The authorities promise improved safety measures after each deadly fire, but activists say that it is non-compliance with existing rules that cause the problem.
“Incidents are happening because the safety of building occupants is ignored,” said K C Dominic, president of the Fire and Security Association of India, a non-profit.
“The fire department is not an independent body in many states and the issuing of licences and certificates comes under municipal corporations. But, for various reasons, the recommendations for fire safety from the fire department are not adhered to,” he said.

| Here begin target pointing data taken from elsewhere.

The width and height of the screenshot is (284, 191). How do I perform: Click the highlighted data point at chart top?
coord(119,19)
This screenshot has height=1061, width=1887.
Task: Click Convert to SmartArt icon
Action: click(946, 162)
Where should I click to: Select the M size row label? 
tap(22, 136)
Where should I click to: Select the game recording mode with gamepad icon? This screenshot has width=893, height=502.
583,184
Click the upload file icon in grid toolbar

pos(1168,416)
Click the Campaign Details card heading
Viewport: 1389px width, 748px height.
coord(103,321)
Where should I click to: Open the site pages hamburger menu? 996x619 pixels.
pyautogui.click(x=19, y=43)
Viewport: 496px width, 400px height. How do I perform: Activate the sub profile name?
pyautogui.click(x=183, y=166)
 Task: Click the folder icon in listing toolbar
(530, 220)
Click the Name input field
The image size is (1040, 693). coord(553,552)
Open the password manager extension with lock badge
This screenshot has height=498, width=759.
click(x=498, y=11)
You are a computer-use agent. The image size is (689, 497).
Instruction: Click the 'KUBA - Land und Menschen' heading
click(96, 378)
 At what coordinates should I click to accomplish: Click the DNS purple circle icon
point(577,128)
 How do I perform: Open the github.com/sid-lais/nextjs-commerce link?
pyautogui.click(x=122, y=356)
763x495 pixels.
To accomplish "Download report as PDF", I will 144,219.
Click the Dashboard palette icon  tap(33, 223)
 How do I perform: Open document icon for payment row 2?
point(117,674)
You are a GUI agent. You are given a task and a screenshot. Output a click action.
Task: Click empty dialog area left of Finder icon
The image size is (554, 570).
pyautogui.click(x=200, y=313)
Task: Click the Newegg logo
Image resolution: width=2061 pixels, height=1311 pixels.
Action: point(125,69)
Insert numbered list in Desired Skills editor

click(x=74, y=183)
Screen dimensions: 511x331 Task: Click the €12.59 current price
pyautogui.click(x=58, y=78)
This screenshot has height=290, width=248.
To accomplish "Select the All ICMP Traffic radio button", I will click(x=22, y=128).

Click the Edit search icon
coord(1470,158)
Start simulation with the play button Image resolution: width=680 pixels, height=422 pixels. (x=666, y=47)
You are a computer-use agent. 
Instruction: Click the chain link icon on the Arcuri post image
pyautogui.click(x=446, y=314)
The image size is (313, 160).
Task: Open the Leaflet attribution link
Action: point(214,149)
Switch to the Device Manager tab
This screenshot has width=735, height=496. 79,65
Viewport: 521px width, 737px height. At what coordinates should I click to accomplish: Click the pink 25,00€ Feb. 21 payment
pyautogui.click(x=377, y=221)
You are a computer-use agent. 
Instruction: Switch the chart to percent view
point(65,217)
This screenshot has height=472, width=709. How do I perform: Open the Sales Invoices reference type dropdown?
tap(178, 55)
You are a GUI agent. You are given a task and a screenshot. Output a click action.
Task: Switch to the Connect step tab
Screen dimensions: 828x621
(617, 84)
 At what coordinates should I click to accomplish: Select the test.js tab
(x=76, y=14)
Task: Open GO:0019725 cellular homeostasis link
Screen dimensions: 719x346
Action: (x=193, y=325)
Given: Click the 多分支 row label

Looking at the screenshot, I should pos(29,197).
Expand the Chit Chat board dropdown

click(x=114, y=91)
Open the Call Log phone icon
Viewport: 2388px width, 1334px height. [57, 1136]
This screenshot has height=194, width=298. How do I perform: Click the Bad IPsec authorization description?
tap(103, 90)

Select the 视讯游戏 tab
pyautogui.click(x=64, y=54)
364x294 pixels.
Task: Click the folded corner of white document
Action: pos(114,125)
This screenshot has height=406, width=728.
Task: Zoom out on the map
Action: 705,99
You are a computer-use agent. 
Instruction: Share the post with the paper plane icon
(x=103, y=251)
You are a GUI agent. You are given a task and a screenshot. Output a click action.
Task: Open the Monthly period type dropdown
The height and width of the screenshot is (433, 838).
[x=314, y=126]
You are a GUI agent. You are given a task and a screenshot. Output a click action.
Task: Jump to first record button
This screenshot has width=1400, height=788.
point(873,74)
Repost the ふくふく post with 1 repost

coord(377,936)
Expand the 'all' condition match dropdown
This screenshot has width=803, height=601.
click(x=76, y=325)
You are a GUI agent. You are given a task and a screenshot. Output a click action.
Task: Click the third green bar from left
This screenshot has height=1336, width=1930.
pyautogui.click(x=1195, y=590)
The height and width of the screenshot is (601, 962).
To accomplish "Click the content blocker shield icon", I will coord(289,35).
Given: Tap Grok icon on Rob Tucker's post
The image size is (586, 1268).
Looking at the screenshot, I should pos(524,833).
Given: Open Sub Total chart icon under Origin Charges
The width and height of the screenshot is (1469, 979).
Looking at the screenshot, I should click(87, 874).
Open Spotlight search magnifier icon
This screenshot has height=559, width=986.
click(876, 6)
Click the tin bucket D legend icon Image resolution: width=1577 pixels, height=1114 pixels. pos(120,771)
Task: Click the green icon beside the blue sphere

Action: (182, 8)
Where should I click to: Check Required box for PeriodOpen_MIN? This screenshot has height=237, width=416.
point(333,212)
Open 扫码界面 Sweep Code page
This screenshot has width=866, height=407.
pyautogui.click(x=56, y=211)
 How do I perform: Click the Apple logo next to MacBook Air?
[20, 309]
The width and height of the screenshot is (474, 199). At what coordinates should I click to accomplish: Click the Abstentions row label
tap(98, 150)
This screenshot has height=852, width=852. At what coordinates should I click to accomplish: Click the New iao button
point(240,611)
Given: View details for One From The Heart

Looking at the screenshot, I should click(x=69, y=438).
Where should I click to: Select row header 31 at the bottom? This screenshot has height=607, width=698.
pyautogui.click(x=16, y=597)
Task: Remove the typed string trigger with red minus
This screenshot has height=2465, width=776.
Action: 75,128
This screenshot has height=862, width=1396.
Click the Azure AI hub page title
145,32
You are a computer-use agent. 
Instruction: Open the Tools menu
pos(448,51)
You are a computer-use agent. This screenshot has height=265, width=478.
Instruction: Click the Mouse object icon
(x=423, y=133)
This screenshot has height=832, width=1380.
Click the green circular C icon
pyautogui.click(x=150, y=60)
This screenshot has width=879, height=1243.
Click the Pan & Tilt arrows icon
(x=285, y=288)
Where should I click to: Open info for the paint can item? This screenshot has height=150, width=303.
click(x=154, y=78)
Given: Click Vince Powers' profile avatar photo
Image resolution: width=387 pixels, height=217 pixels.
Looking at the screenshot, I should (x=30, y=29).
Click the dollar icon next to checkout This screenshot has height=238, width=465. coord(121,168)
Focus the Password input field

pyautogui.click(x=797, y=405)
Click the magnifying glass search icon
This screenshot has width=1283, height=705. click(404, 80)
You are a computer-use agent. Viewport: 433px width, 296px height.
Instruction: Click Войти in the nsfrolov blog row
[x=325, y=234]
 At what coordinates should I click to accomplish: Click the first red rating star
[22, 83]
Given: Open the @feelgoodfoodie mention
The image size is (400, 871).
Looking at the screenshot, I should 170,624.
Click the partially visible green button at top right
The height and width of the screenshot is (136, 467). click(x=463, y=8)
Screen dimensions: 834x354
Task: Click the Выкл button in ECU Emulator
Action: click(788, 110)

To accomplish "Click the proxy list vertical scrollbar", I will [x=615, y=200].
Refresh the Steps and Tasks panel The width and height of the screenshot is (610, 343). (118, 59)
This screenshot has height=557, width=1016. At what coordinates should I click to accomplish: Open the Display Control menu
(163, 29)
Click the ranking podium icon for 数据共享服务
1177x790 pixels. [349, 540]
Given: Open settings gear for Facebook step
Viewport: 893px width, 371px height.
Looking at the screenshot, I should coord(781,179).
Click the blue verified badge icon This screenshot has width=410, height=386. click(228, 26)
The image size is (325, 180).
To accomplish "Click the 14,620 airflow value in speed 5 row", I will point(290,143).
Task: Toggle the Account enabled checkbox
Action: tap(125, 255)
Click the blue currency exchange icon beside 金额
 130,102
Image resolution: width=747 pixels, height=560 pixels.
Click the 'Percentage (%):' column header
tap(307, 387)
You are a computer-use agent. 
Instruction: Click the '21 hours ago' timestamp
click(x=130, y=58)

Delhi's chief fire officer, Atul Garg, said his force was well equipped and trained to deal with large incidents, but that they often struggle in the city's narrow lanes and with its scarce water supplies.
Experts say most of the fire accidents in cities have occurred due to negligence in terms of the building design and a lack of safety measures.
In Delhi, there are 1,700 illegal settlements where cottage industries thrive in small, crowded buildings. The multi-storey structures are built illegally without adequate safeguards, have single entry-exit points and poor ventilation.
"Delhi is a disaster waiting to happen. The town planning is there, but buildings are misused. Authorities do not monitor and stop illegal constructions or the illegal running of factories,” said A G Krishna Menon, an urban planner and conservation consultant.
Mr Menon blamed corruption and bad governance for the flouting of the rules.
Activists say a low conviction rate is also responsible for persistent fire tragedies in the country. Despite the high number of deaths, culprits are often arrested under laws that carry relatively lenient sentences.
“The system is so corrupt; you feel let down,” said Neelam Krishnamoorthy, convener of the Association of Victims of the Uphaar Tragedy, which has been fighting for justice for the victims of the cinema fire, including two of her children.
Although the Supreme Court convicted the two owners of the cinema in 2014 following a high court acquittal, it later released one of them due to old age and the other was sentenced to one year in jail and a fine of 300 million rupees (Dh15.5m).